Furthermore, if $w_1=w_2=\omega$ then $E=E_n=(n_1+\frac{1}{2})\hbar\omega+(n_2+\frac{1}{2})\hbar\omega=(n+1)\hbar\omega$ where $n:=n_1+n_2$.
My questions:
1). Say I have $V(x,y)=\frac{1}{2}m(3\omega^2x^2+\omega^2y^2)$, then does it mean that $E=E_n=(n_1+\frac{1}{2})\sqrt3\hbar\omega+(n_2+\frac{1}{2})\hbar\omega$
2). Then do I compile $n_1$ and $n_2$ into $n$ like this? $E=E_n=(n_1+\frac{1}{2})\sqrt3\hbar\omega+(n_2+\frac{1}{2})\hbar\omega=\hbar\omega(\sqrt3 n_1+n_2+\frac{1+\sqrt3}{2})=\hbar\omega(n+\frac{1+\sqrt3}{2})$ where$n:=\sqrt3 n_1+n_2$
3). If that is the case, then wouldn't that imply that for any $n$, $n_1$ has to be $0$ since $n_1,n_2,n$ all have to be non-negative integers?
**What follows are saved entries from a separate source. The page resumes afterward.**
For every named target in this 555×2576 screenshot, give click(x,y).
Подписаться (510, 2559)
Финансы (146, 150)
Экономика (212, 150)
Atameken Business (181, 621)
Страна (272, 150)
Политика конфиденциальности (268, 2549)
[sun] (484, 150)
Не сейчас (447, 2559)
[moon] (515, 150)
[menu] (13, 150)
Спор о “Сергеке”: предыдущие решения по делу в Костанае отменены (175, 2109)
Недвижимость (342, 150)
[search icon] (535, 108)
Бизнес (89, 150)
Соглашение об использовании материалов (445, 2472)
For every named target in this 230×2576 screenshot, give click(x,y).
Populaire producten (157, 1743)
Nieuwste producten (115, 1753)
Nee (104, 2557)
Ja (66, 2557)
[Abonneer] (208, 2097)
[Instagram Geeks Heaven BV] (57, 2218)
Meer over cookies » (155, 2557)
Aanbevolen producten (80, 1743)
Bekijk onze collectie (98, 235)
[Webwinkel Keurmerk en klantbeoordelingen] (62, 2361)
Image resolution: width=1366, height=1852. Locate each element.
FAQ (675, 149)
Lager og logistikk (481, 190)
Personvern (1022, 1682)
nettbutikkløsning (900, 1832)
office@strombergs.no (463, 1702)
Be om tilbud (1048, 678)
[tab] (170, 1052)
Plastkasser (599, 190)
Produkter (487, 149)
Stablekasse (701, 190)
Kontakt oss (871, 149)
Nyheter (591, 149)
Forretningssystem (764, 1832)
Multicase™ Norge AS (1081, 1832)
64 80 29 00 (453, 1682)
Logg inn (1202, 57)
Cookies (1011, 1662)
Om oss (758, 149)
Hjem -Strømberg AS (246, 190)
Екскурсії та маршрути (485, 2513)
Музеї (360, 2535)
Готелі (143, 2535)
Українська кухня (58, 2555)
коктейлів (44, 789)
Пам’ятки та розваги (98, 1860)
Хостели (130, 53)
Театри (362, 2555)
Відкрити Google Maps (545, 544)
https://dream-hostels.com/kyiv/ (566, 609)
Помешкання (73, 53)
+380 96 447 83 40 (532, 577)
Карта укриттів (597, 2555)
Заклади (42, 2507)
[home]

You must appreciate the x variable system simply "doesn't talk" to the y variable one; that is, it is in a direct product construction with respect to it: the two Hilbert spaces are disjoint; and it is your "capricious" option to add the respective eigenvalues of the respective Hamiltonians. As a result,
1) is absolutely unimpeachable, but contains the meaningless and superfluous symbol $E_n$ for the eigenvalue of the sum Hamiltonian. It should be dropped.
2) is correct, as long as you do not imagine your scaled eigenvalue is an integer : n need not be an integer. Why do you bother introducing it? Surely, you can quickly prove there is no degeneracy in your problem, in sharp contrast to the "what you know" part of your introduction, that is, no two eigenstates may share the same eigenvalue $E$.
3) is a non-seqitur: You just proved in 2) that the pestiferous n takes both integer and irrational values, so what makes you imagine the special $n_1=0$ class is special, or preferred? After all, if you absorbed $\sqrt 3$ into the definition of $\omega$, it would be $n_2=0$ that would yield the integer class of rescaled eigenvalues instead. Surely you don't imagine the sum of two irrationally mutually scaled Hamiltonians needs have integer eigenvalues exclusively...